Floodtide is a British television crime drama was produced by Granada Television, first broadcast on ITV from 14 June 1987 to 12 February 1988. The series focuses on a dogged inspector's pursuit of a group of cocaine smugglers across Europe and his bid to bring them to justice. A total of thirteen episodes aired over the course of nine months. Co-produced and partly filmed in France, it was one of the first ITV dramas to be co-produced with an international production company. Written by acclaimed The Sweeney scriptwriter Roger Marshall, the series was released on DVD by Network on 19 July 2010.

Although further series of the programme were planned, lead actor Phillip Sayer was diagnosed with cancer in 1988 and eventually died in 1989. Marshall concluded that it would be wrong to re-cast the part and instead decided to bring the series to a natural close.

· · · · ·

Prompt A: Update the Floodtide passage from "Although further series" to "a natural close.", putting "show" wherever "programme" appears.
Prompt B: According to the Floodtide passage, which company produced the series?

[Stored items]
· · · · ·

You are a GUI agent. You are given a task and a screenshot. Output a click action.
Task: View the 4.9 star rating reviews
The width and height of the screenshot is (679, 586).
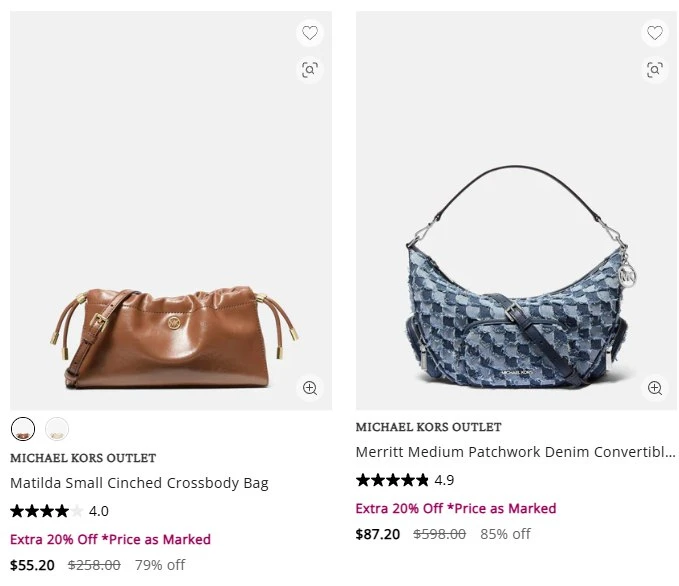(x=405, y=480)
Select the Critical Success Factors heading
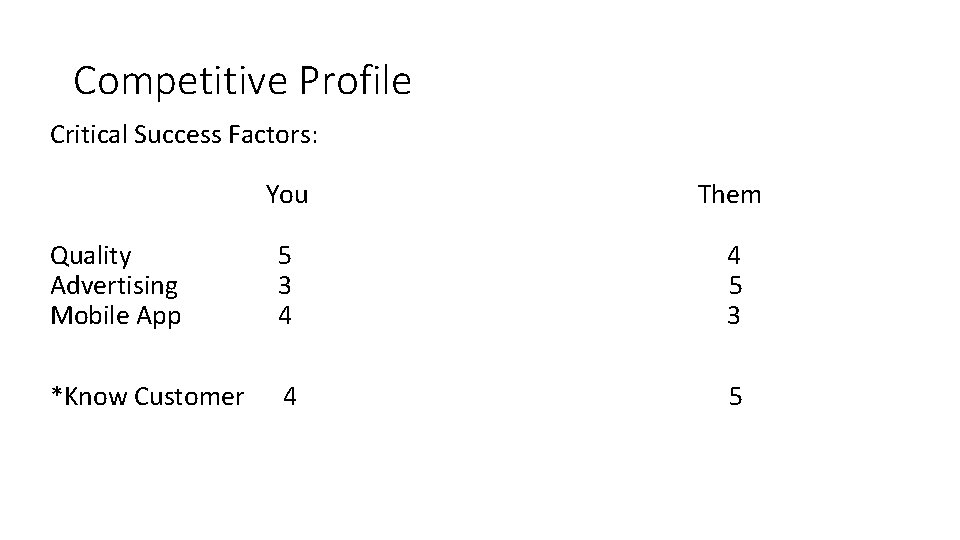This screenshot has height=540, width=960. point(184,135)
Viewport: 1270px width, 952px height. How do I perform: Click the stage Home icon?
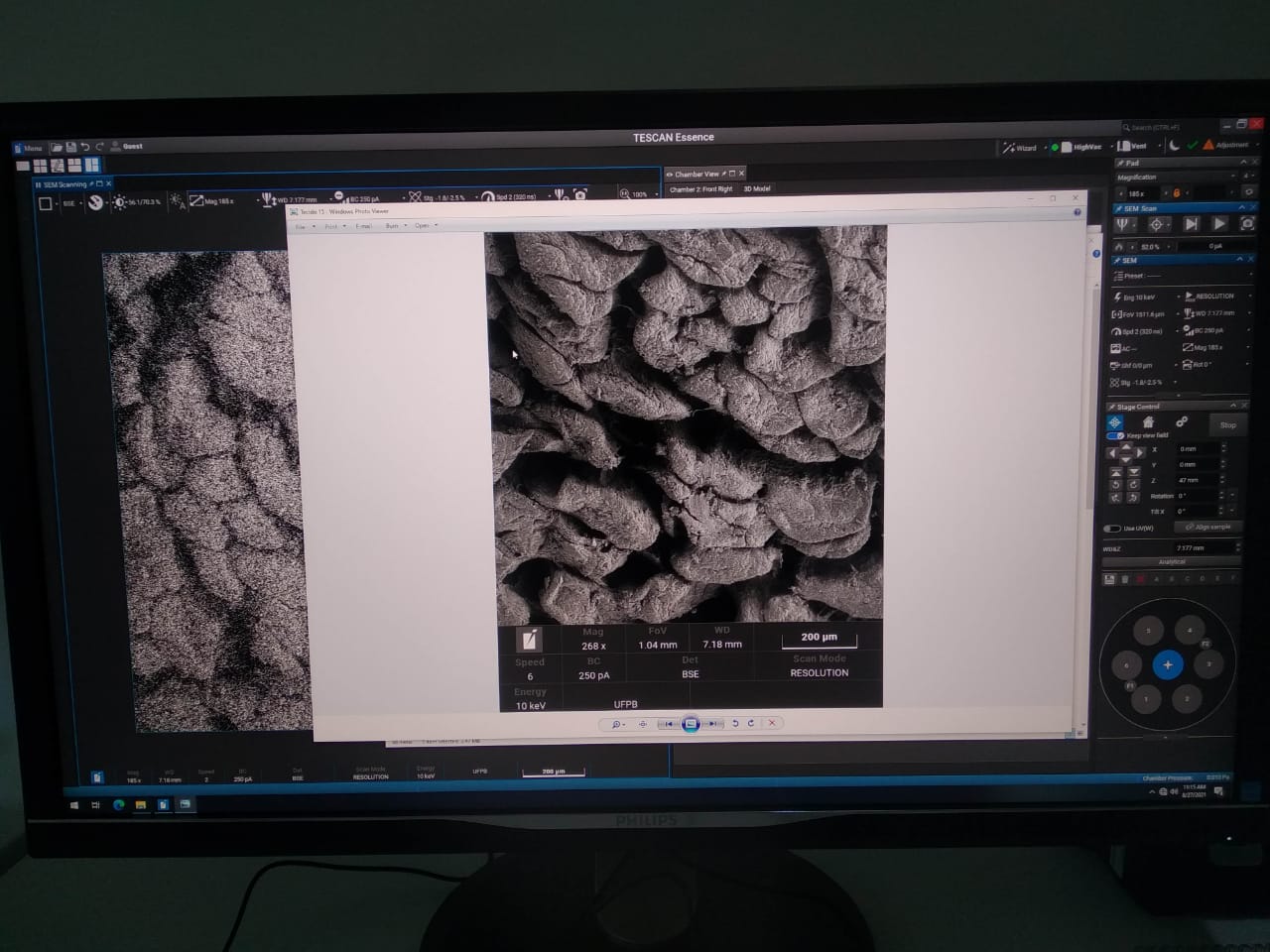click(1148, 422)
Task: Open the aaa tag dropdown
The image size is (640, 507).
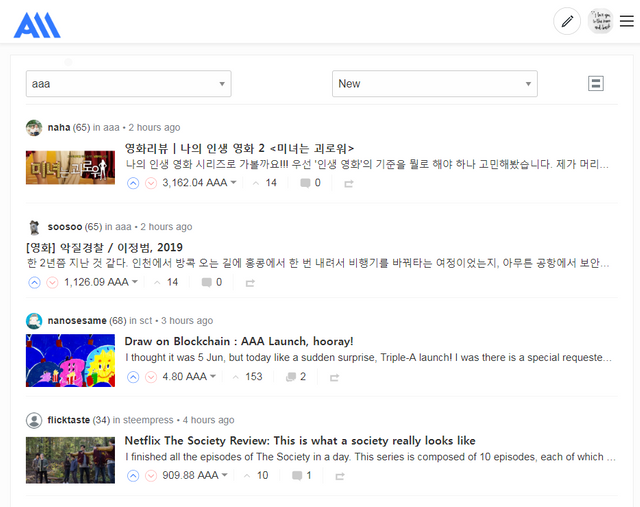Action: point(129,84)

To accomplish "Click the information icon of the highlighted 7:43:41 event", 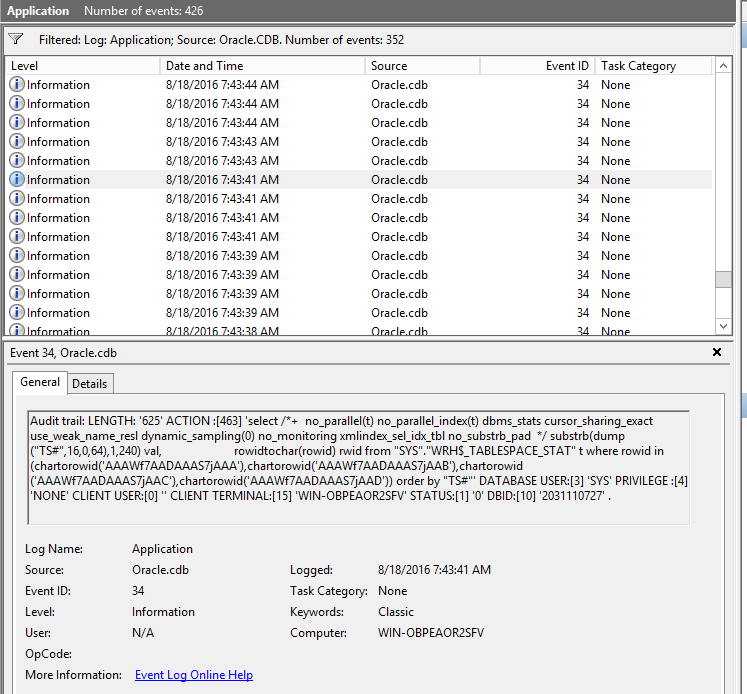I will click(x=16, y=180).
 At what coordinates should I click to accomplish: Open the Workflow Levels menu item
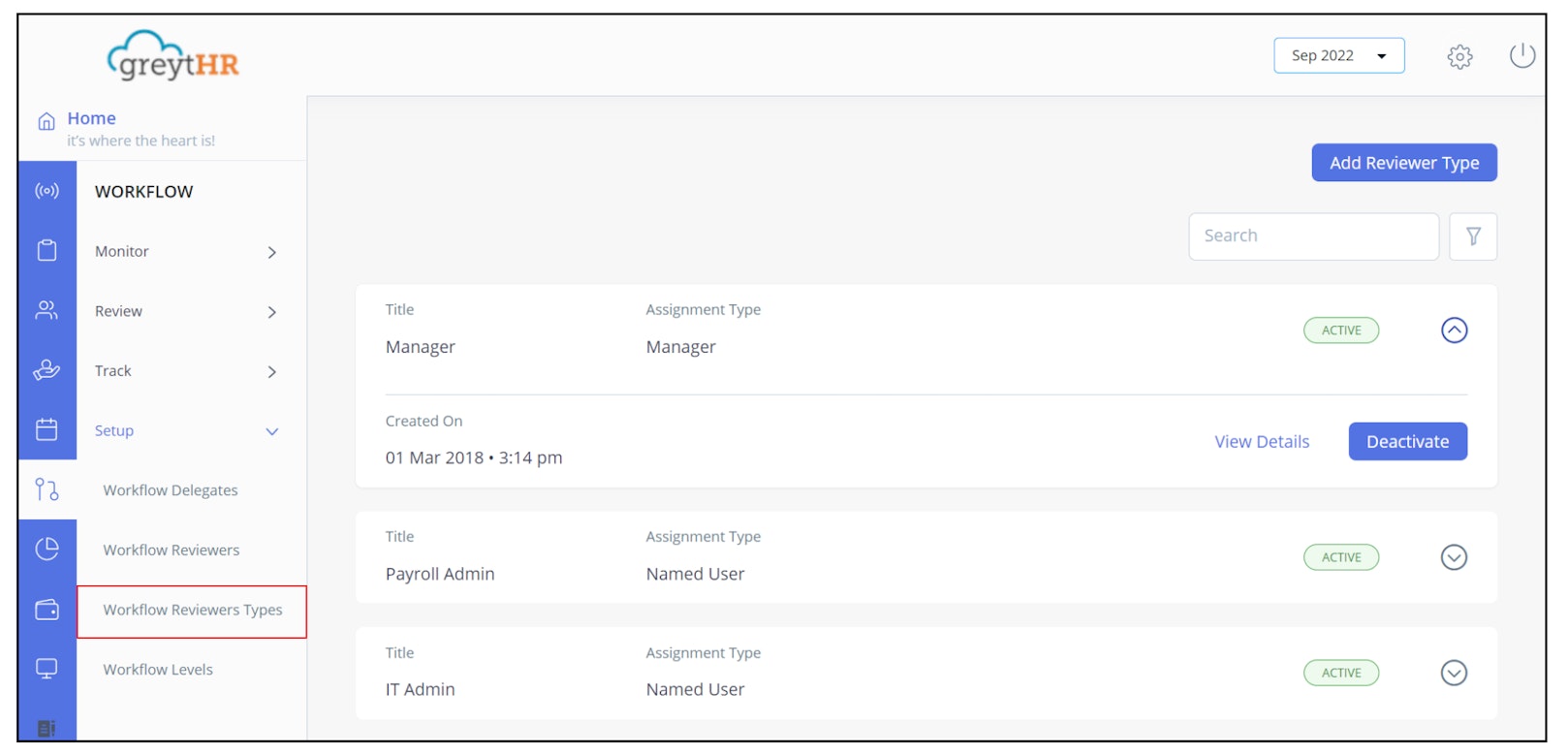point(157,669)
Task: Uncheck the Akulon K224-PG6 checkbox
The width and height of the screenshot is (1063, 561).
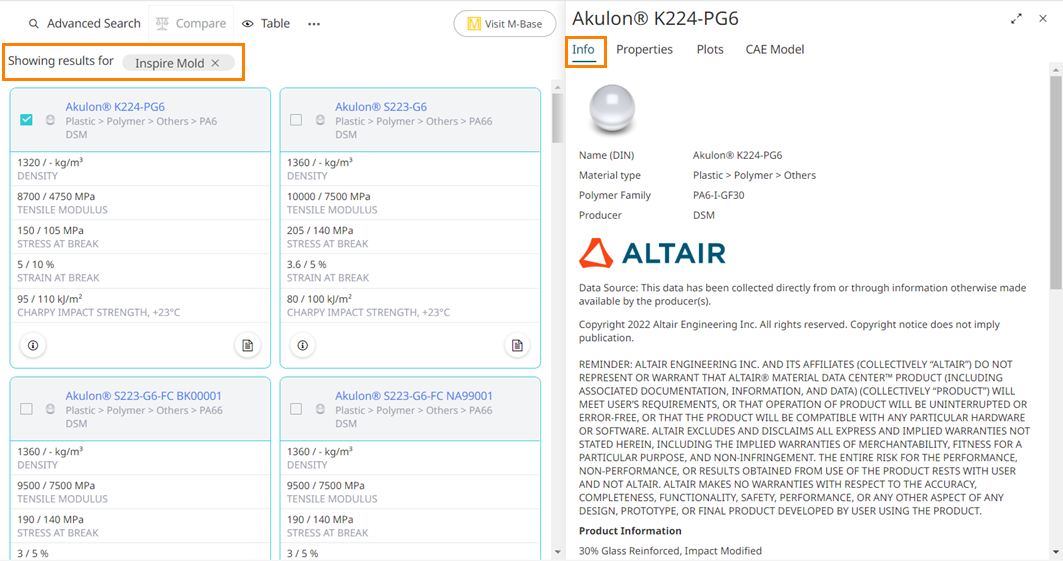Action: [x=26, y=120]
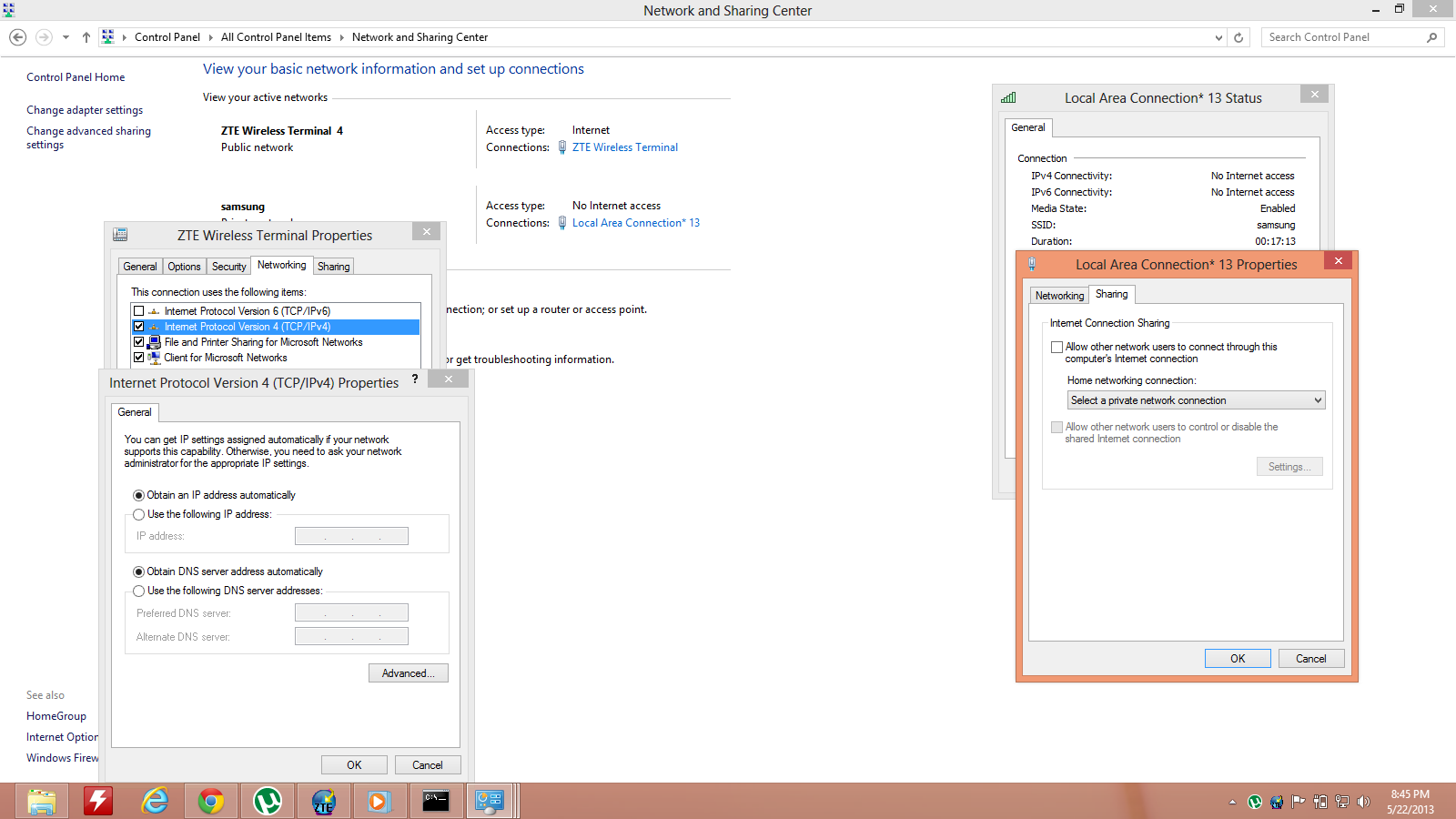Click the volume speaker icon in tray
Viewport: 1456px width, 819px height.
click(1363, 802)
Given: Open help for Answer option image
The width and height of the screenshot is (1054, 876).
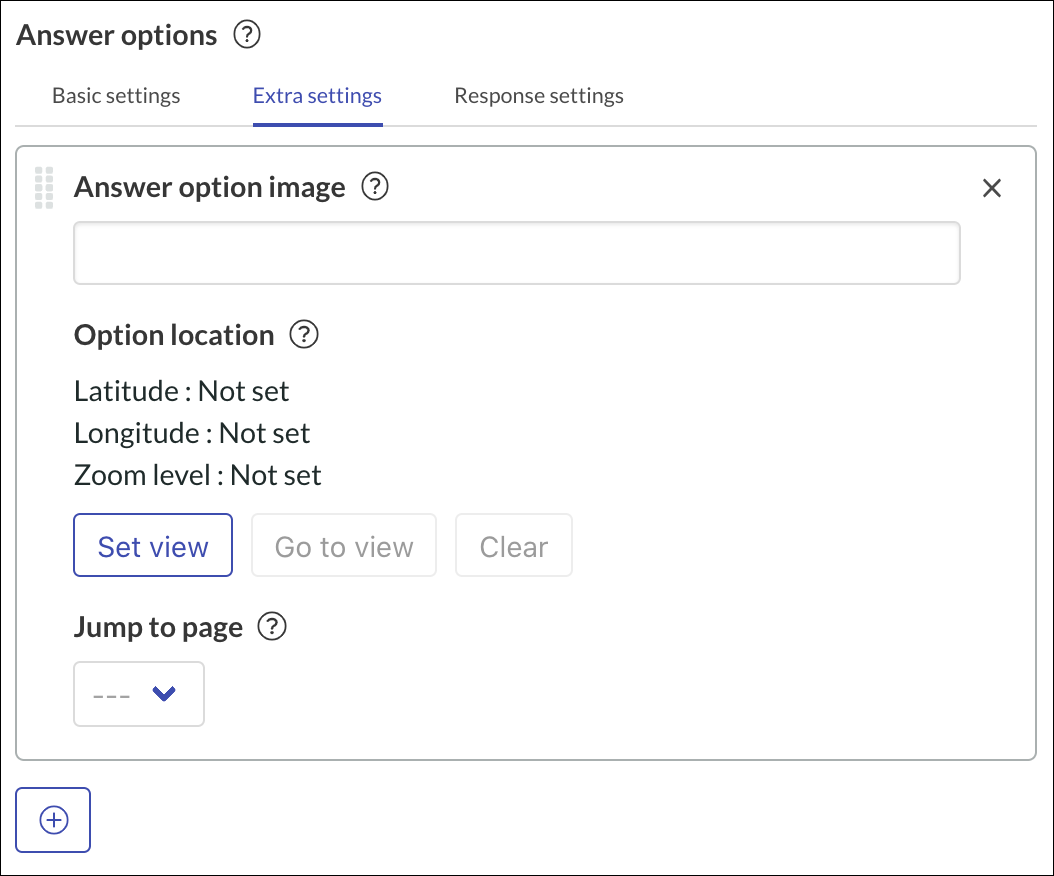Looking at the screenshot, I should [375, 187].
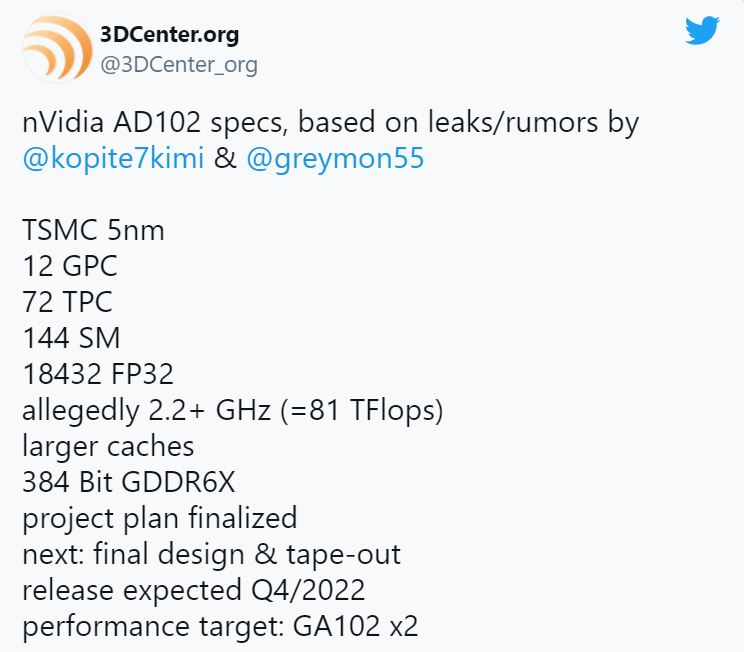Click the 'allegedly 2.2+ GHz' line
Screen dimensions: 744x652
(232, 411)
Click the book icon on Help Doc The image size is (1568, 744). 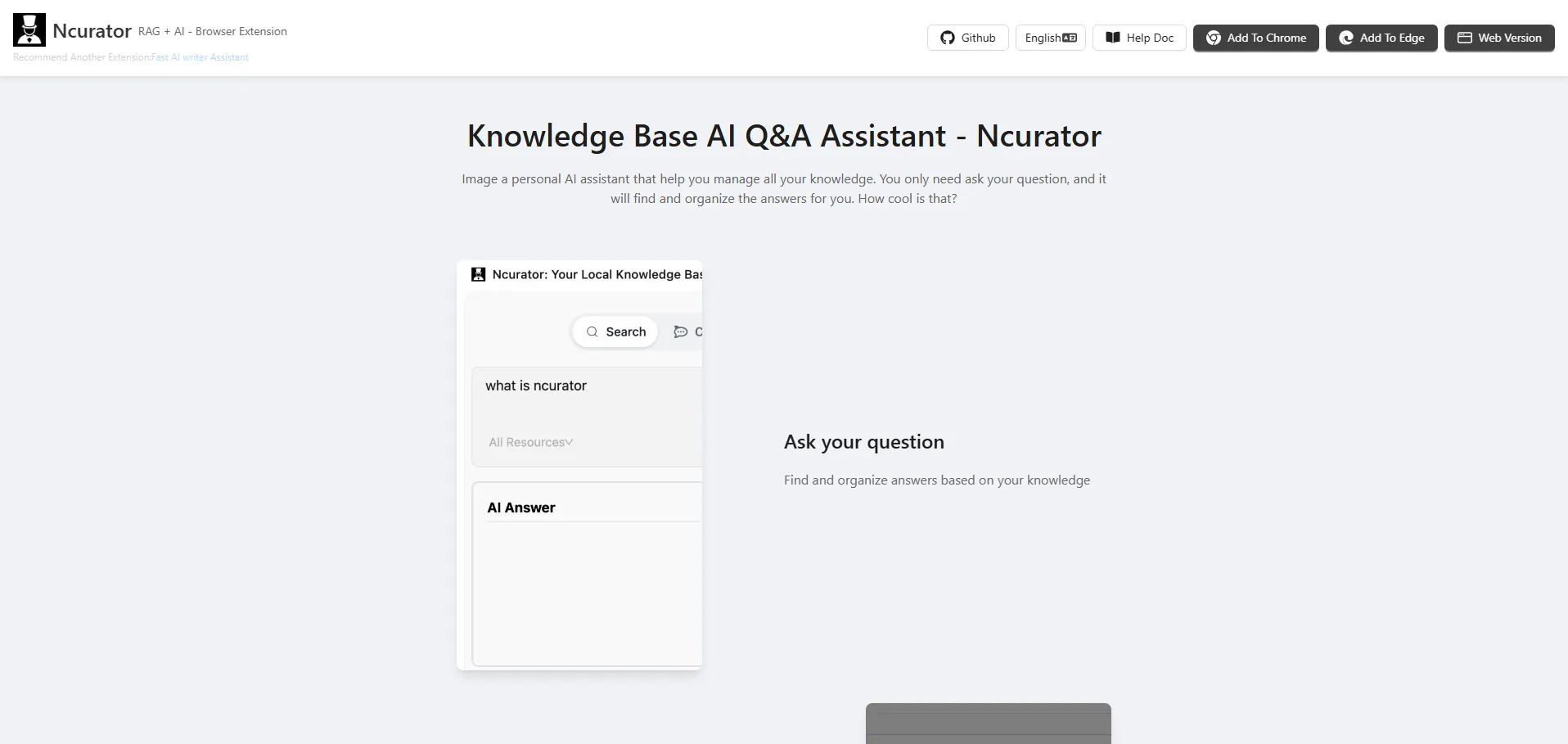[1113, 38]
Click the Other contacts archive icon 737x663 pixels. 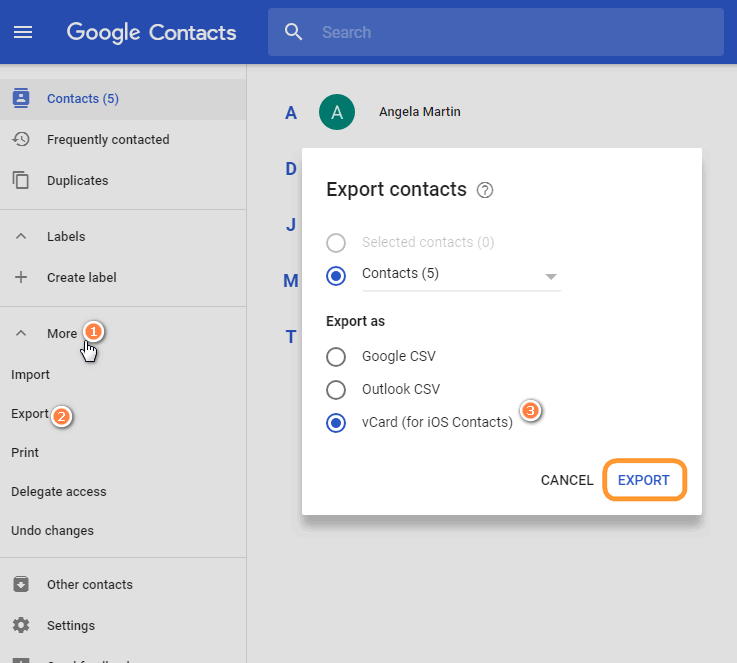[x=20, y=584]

· · · · ·

Expected answer A:
Although further series of the show were planned, lead actor Phillip Sayer was diagnosed with cancer in 1988 and eventually died in 1989. Marshall concluded that it would be wrong to re-cast the part and instead decided to bring the series to a natural close.

Expected answer B: Granada Television